Skip site navigation (1)Skip section navigation (2)
Date:      Mon, 05 Aug 2002 15:14:15 -0700
From:      Peter Wemm <peter@wemm.org>
To:        Luigi Rizzo <rizzo@icir.org>
Cc:        Terry Lambert <tlambert2@mindspring.com>, smp@freebsd.org
Subject:   Re: how to create per-cpu variables in SMP kernels ? 
Message-ID:  <20020805221415.B0C732A7D6@canning.wemm.org>
In-Reply-To: <20020805015340.A17716@iguana.icir.org> 

next in thread | previous in thread | raw e-mail | index | archive | help
Luigi Rizzo wrote:
> On Sun, Aug 04, 2002 at 11:44:27PM -0700, Terry Lambert wrote:
> > > I would like to know how does the FreeBSD kernel (both in -current
> > > and -stable) handle per-cpu variables such as curproc/curthread, cpuid,
> ...
> > > How expensive is to access them compared to regular variables ?
> > 
> > Depends on the specific variable's implementation.  If you are asking
> > because you want to add one, then don't.  8-).  They damage symmetry
> 
> i am asking because in the code I see several instance of things like
> 
> 	p = curproc;
> 	<code using p instead of curproc>
> 
> in a context where curproc is not supposed to change. Is there a
> performance bonus in doing this, or not ?
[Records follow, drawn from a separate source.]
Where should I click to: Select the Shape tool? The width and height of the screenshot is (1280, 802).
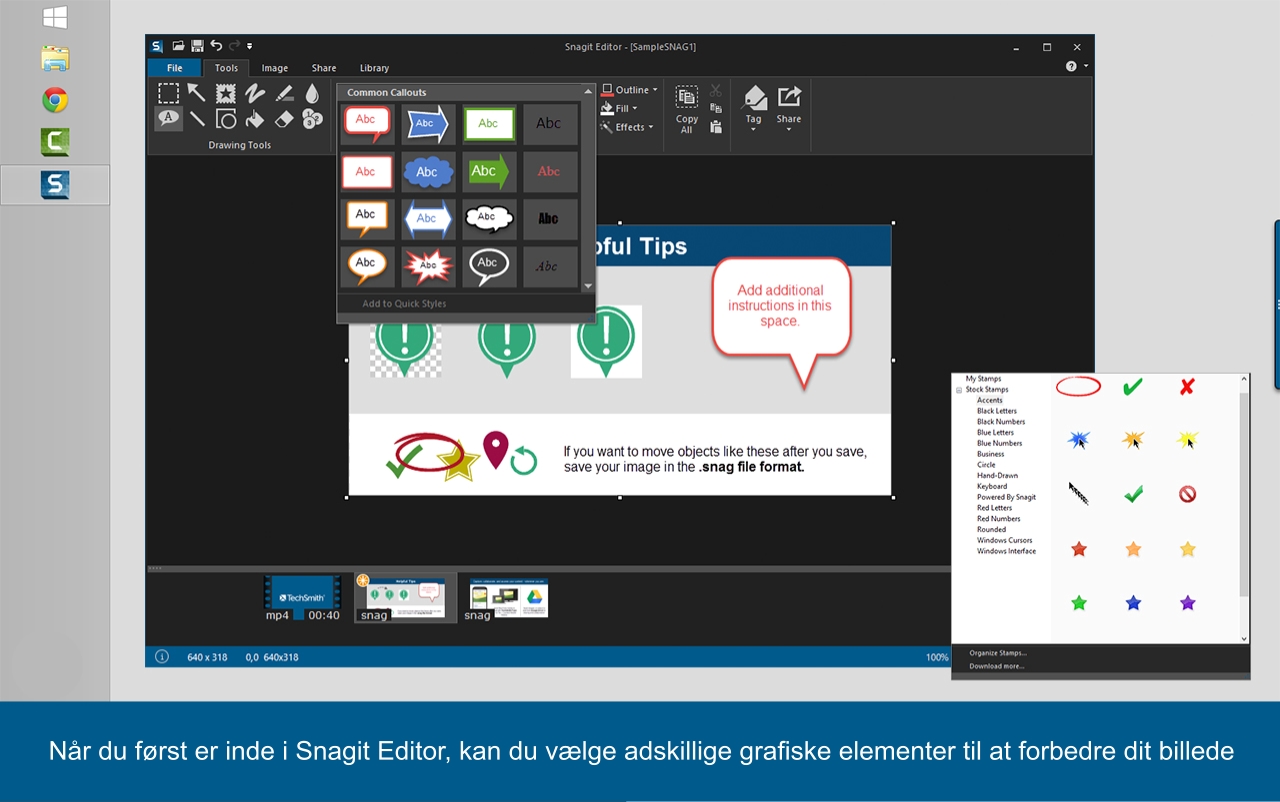click(x=226, y=120)
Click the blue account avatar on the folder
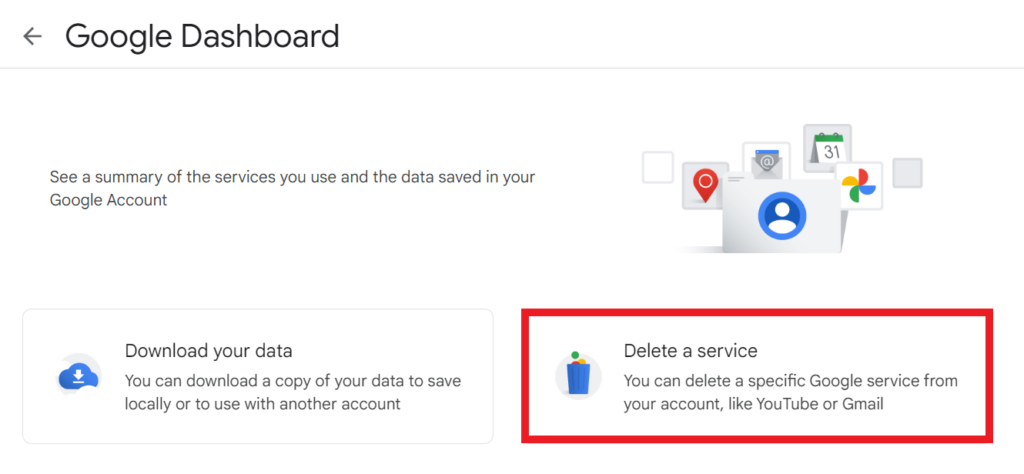This screenshot has width=1024, height=474. 782,214
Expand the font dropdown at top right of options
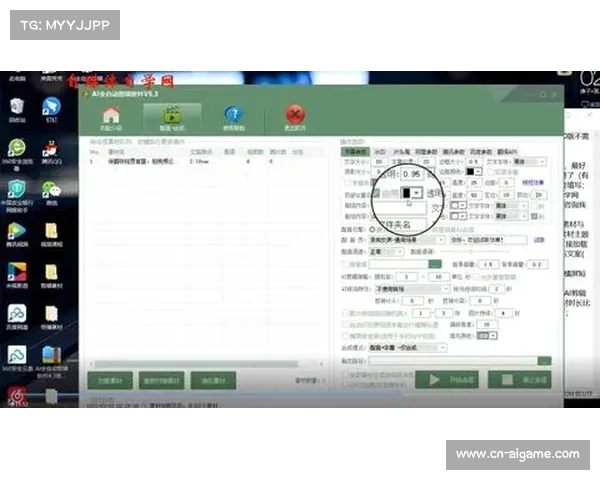Viewport: 600px width, 480px height. [543, 160]
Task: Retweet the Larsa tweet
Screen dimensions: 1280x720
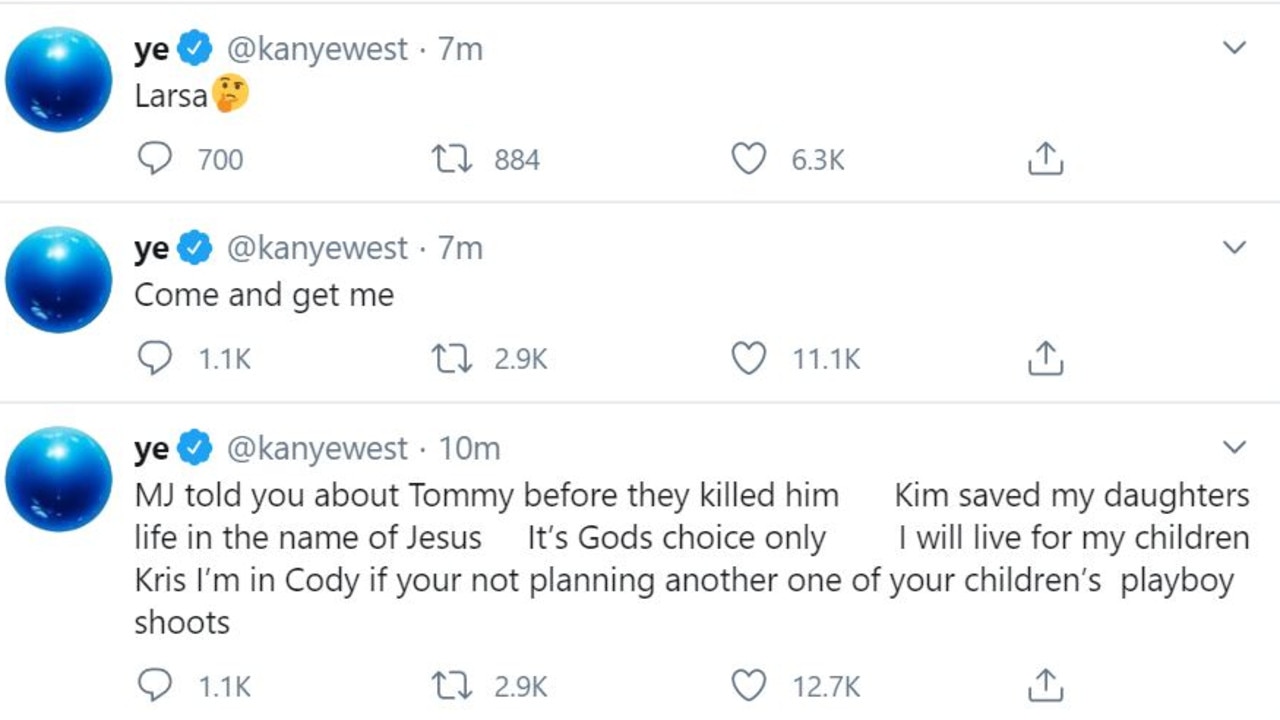Action: (x=450, y=159)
Sort-of.  There is both a compile time issue and a runtime issue.

Using the %fs:variable segment overrides doesn't make a lot of difference,
but the compiler is effectively wired so that they are treated as volatile.

ie:
p = curproc;
foo(curproc);
bar(curproc);
return curproc;
.. will cause *4* memory references with segment overrides.  However:
p = curproc;
foo(p);
bar(p);
return p;
.. will use *1*.  Actually, this isn't quite correct on -current since
there isn't a curproc percpu variable. It is really:
#define curproc (curthread->td_proc)
so the example above has actually got 8 memory references vs 2.
Sure, you will probably hit L1 cache, but there is no guarantee of that.
In the 'p' cases, it will probably end up as a register, but that is up
to the compiler to figure out the best use of resources.
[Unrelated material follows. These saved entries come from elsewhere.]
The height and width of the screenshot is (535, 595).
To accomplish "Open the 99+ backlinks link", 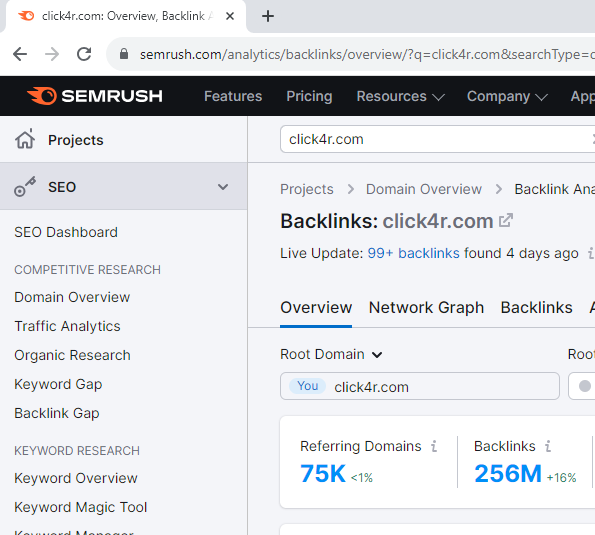I will click(413, 253).
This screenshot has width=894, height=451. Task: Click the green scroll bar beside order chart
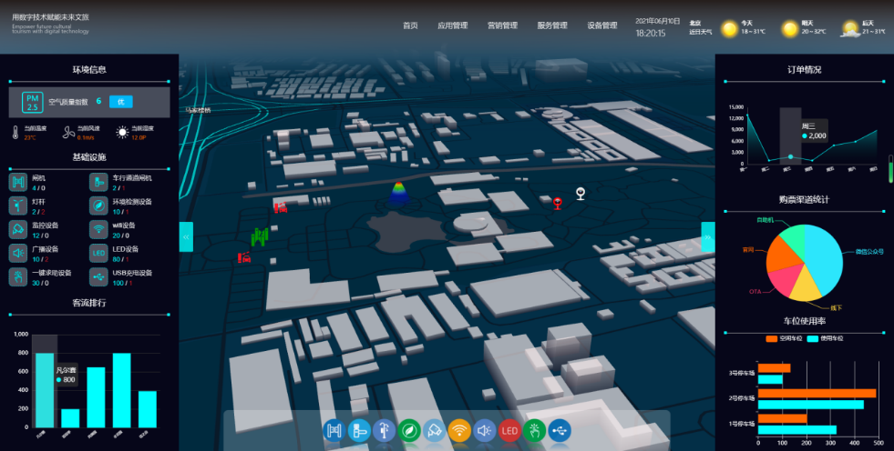[890, 168]
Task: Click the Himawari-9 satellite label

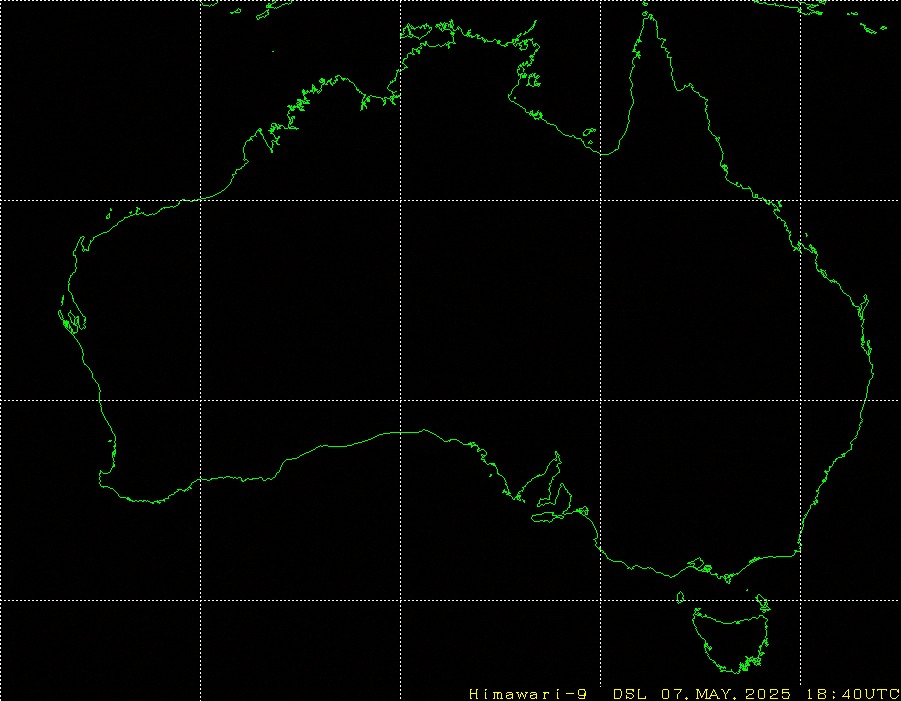Action: [x=528, y=694]
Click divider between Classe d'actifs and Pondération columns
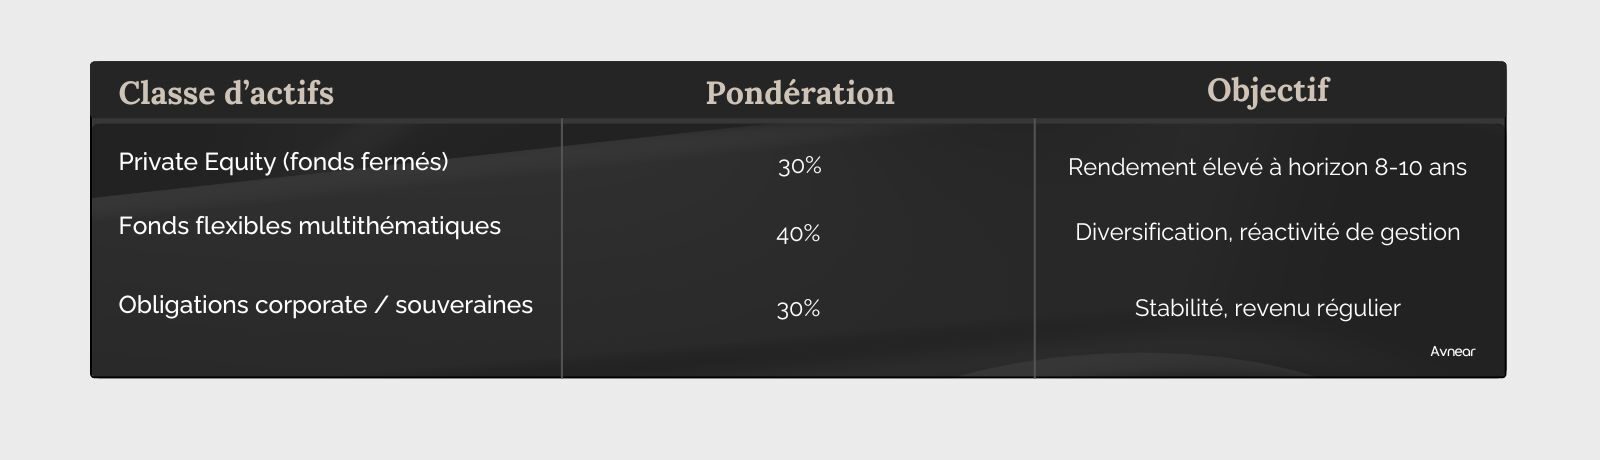This screenshot has width=1600, height=460. click(x=562, y=248)
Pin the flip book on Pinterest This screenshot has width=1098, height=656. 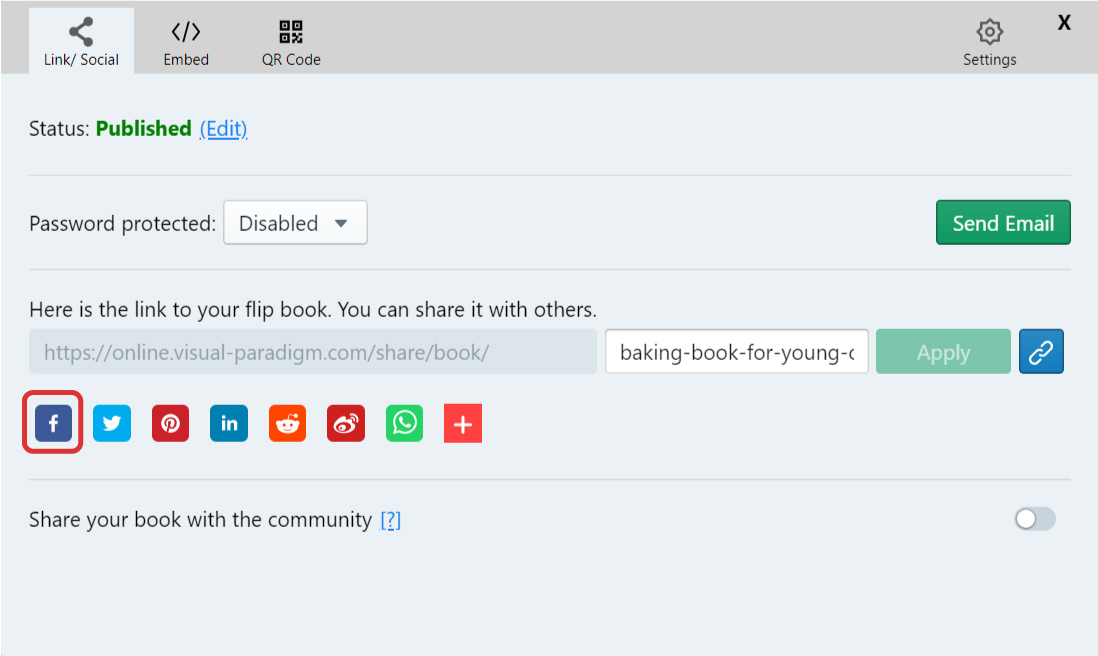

Secondly, there is a compile time issue.   "curproc" and "curthread" expand
to monster macros that the compiler has to untangle and optimize.  It
contributes to compile time and memory to represent it in the rtl tree.
Minimizing unnecessary overuse of them adds up over time.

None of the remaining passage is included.